How does this work fit with the existing evidence?
“The association between ultra-processed food consumption and higher bowel cancer risk is already know. What is new is that it is also associated to early onset bowel polyps in the age group where we see the biggest rise in new bowel cancer diagnoses.”
Have the authors accounted for confounders? Are there important limitations to be aware of?
“Confounders such as other lifestyle factors including smoking or physical activity and comorbidities have been considered. The main limitation is the retrospective nature of the analysis. Confirmatory studies are clearly needed to substantiate the findings and to assess if highly processed food consumption actually leads to increased bowel cancer diagnoses in patients under the age of 50.”
What are the implications in the real world? Is there any overspeculation?
“The study adds to the long list of health problems that have been associated with highly processed food consumption. Although we need more data and it is too early to recommend avoiding UPFs, having a good look at your diet and trying to reduce UPF consumption makes sense.”
Does the associated risk increase based on number of units of UPF consumed?
“The associated risk of developing polyps increased rather constantly with higher UPF consumption. So, there is no cutoff below which consuming UPFs were associated with no effect, according to the data. On the flip side, any reduction in UPF intake was associated with a decrease in polyp risk.”

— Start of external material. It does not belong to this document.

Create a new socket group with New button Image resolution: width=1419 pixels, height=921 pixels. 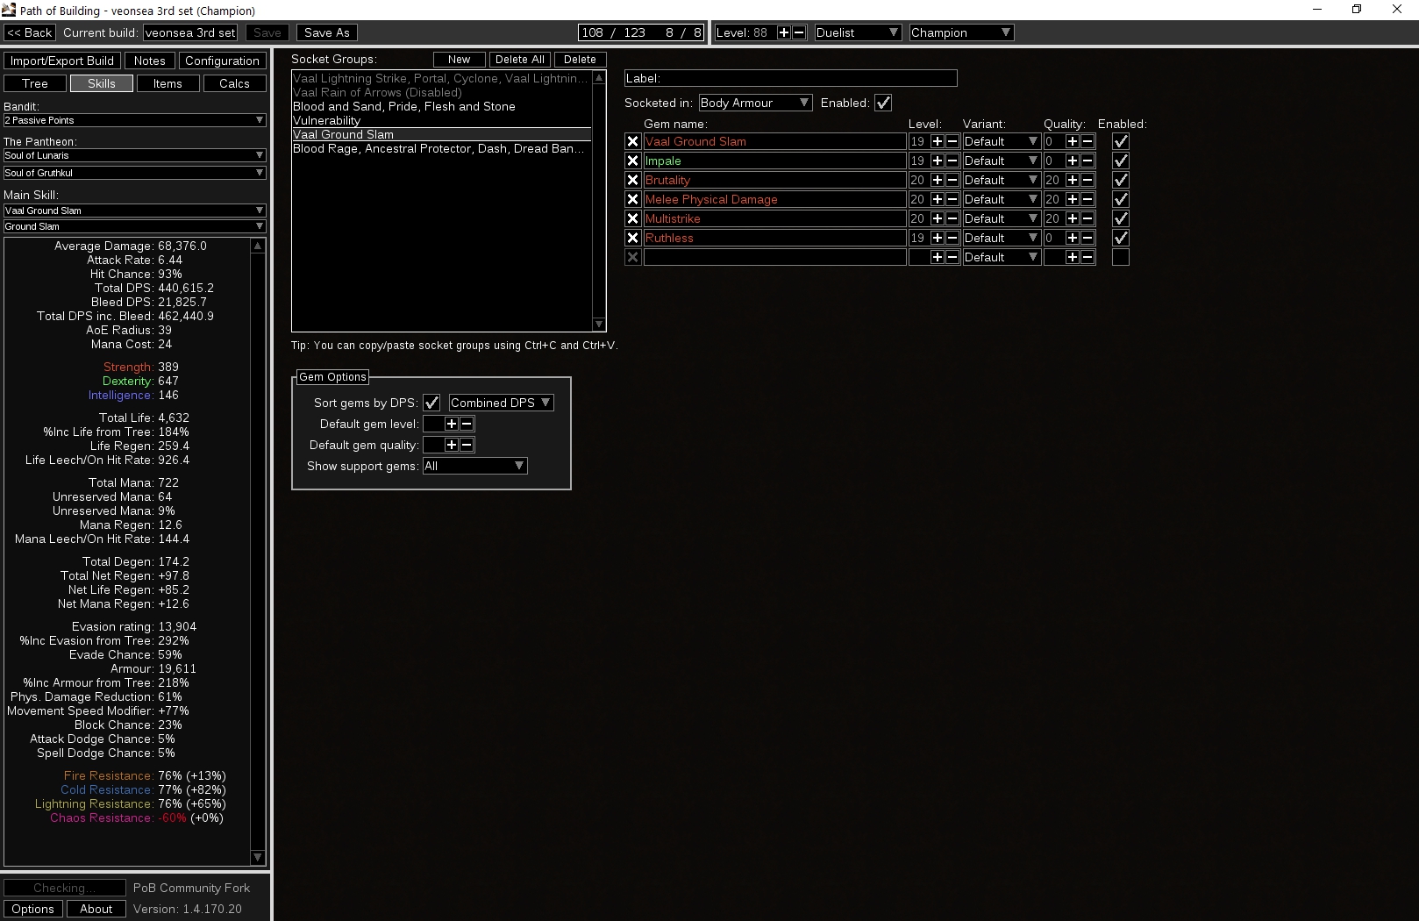[x=459, y=59]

Prof Gunter Kuhnle, Professor of Nutrition and Food Science, University of Reading, said:
“In order to investigate the effects of ultra-processed food intake on health, it is important to be able to measure how much ultra-processed food people consume. This is very difficult – even with very detailed dietary information – because the definition is ambiguous and most methods don’t collect enough information. Study participants might record “bread” – but it is impossible to know whether it is ultra-processed or not.
“This study relies on food-frequency questionnaires to estimate ultra-processed food intake: by their very nature, they need to combine different foods and collect less information. Many foods that are listed as options have ultra-processed and non-ultra-processed options (e.g. tomato sauce, bread or breakfast cereals) and it is impossible for the scientist to know what has actually been consumed. A participant consuming porridge, home-sourdough bread and home-made tomato sauce will tick the self-same boxes as someone eating coco pops, industrially made bread and tinned tomato sauce – but only one of them will have consumed ultra-processed foods.
“Having unreliable data on UPF intake makes it very difficult to investigate links with disease – if we don’t know what someone has consumed, investigating associations with diet is difficult. The results therefore do not necessarily reflect associations between ultra-processed food intake and disease risk, but rather the association for specific food groups.”
‘Ultra-Processed Food Consumption and Risk of Early-Onset Colorectal Cancer Precursors among Women’ by Chen Wang et al. was published in JAMA Oncology at 16:00 UK time on Thursday 13 November 2025
DOI: doi:10.1001/jamaoncol.2025.4777
Declared interests:
Prof Gunter Kuhnle: Current funding: BBSRC Research Funding (Transforming UK Food System)
Other collaborations: Ongoing research collaboration with Mars on health effects of flavan-3-ol
For all other experts, no reply to our request for DOIs was received.